He stepped back another pace. She did not move. Composure then began to come back slowly to him, a little and a little. He remembered who he was, and where he was. He said to himself the commonplace thing: 'This is Mánya, my little niece, and she ought to be asleep in bed.' It sounded ridiculous even in his mind, but he tried deliberately to think of ordinary things.

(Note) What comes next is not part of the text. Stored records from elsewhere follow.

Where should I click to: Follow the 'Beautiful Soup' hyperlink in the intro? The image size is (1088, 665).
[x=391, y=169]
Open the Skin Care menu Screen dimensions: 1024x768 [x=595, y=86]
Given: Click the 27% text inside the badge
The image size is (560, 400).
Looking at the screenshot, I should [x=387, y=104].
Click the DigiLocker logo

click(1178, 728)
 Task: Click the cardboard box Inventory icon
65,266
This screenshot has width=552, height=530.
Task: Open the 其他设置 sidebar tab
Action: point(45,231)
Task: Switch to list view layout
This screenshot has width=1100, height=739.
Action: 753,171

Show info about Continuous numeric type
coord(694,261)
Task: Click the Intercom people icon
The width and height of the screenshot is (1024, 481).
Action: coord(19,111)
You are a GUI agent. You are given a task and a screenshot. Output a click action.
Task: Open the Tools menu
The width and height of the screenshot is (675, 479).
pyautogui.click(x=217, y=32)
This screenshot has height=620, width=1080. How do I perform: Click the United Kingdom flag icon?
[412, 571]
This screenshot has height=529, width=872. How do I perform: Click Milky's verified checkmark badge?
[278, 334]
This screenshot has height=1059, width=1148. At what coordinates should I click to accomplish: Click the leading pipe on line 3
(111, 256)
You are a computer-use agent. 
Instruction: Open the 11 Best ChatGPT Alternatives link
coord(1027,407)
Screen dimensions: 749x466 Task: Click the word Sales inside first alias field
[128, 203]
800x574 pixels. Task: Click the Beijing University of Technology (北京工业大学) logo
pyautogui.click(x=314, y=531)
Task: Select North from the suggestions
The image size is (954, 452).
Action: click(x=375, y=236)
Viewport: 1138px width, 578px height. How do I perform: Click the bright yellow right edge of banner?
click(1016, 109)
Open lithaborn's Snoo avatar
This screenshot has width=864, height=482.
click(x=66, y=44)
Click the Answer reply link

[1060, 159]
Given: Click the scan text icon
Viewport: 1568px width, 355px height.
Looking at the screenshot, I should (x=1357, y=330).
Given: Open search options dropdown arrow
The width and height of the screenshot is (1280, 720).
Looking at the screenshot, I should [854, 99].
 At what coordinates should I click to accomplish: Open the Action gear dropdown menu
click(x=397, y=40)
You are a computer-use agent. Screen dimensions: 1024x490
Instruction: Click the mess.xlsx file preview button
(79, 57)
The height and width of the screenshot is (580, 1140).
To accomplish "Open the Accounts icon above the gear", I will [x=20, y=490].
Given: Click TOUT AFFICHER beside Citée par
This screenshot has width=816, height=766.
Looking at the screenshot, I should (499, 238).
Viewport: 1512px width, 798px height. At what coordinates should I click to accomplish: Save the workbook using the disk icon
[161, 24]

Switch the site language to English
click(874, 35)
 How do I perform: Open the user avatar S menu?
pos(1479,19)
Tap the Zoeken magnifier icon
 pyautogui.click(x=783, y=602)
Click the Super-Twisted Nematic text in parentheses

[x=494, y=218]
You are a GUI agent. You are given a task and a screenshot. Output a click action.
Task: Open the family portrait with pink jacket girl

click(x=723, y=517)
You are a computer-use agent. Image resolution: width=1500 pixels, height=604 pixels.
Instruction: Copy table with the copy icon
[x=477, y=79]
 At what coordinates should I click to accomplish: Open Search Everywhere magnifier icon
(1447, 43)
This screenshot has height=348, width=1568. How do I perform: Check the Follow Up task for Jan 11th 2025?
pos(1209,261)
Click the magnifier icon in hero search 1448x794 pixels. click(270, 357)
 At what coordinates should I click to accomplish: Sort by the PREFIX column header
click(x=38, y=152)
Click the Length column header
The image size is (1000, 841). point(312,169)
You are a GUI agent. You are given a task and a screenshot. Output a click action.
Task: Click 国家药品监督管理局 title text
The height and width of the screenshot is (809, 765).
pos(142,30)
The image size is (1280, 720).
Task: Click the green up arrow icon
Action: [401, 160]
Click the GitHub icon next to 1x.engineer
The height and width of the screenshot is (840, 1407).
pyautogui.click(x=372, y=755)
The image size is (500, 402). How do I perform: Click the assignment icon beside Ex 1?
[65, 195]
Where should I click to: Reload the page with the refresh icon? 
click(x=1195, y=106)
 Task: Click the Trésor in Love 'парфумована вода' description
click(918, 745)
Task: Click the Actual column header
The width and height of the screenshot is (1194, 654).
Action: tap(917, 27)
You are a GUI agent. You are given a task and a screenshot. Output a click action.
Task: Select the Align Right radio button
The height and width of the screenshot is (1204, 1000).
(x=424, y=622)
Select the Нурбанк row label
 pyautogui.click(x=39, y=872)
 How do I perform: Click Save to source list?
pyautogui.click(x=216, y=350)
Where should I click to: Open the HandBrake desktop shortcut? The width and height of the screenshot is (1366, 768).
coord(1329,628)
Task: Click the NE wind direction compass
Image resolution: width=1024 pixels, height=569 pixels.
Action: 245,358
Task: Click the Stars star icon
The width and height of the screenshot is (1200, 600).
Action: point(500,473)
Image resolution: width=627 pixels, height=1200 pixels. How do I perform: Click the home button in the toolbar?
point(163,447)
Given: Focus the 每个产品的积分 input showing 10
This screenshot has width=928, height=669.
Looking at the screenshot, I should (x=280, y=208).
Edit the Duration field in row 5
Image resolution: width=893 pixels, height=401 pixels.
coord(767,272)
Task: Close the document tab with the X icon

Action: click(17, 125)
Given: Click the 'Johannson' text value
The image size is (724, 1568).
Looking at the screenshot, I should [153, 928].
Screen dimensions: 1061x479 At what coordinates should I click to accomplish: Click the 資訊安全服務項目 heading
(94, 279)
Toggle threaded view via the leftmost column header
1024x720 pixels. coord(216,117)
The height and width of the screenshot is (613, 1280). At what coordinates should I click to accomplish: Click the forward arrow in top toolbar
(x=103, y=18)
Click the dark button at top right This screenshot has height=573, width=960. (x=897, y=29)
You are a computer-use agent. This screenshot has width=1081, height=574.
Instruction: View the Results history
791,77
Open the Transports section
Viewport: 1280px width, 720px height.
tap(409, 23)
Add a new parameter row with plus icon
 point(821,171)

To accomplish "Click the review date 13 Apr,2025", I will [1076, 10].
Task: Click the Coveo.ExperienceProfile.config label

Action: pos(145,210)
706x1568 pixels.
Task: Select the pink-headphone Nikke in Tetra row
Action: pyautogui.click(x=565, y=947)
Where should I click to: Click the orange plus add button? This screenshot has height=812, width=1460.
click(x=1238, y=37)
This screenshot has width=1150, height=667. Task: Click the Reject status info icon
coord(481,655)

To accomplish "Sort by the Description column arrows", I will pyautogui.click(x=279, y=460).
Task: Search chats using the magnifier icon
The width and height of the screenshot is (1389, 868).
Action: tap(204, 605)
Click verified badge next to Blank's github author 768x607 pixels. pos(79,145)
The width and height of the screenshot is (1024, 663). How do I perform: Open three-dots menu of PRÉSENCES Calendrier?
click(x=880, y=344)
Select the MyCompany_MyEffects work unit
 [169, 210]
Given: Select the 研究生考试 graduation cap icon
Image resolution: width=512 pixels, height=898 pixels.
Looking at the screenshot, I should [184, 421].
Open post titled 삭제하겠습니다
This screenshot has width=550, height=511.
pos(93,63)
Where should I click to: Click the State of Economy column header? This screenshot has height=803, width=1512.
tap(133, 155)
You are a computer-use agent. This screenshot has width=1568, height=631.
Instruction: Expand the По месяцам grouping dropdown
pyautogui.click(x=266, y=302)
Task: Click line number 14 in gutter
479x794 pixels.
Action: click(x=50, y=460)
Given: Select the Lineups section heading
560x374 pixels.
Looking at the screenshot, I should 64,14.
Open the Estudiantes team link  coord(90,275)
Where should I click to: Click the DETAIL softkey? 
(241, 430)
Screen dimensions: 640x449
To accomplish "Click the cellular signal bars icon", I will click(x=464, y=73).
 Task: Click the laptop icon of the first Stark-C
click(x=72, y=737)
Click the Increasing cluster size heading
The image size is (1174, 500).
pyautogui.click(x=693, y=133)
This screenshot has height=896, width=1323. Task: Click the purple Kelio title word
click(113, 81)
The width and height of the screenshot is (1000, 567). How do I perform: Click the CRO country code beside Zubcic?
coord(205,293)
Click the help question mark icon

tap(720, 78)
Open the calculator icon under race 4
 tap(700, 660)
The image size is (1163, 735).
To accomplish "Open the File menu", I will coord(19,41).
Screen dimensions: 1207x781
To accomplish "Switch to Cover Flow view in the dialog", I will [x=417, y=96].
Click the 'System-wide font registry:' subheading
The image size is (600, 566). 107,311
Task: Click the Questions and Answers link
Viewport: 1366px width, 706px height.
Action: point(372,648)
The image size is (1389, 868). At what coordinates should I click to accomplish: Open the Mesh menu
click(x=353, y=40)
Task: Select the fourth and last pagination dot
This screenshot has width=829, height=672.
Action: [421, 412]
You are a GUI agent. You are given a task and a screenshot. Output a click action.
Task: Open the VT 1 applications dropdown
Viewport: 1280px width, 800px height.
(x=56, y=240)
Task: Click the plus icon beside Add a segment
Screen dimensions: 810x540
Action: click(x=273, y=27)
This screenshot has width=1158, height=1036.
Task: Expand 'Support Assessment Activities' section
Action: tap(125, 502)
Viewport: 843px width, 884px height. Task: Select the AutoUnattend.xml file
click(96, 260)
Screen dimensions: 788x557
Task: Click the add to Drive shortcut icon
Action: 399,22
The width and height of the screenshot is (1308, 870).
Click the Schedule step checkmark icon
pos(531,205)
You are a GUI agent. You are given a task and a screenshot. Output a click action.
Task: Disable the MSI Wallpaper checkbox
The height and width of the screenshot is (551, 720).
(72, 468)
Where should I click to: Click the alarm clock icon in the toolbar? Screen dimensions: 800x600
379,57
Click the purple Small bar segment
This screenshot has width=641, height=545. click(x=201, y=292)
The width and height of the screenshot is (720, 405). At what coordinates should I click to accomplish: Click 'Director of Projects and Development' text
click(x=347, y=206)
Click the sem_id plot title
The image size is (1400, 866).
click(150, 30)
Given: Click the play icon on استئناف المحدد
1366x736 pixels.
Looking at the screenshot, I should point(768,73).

And then he said it aloud: 'Do you realise where you are and what you are doing, child?' And then he added, gaining courage, a question of authority: 'Do you realize what time it is?'

Her answer came again without hesitation, as from a long way off. A smile lit up the entire face, gleaming from her skin like moonlight. There were tears, he saw, upon the cheeks. But the face itself was radiant, wonderful.

'The time,' she said, peering very softly into his eyes, 'is now.' And she took a slow-gliding step towards him, with a movement that frightened him beyond belief.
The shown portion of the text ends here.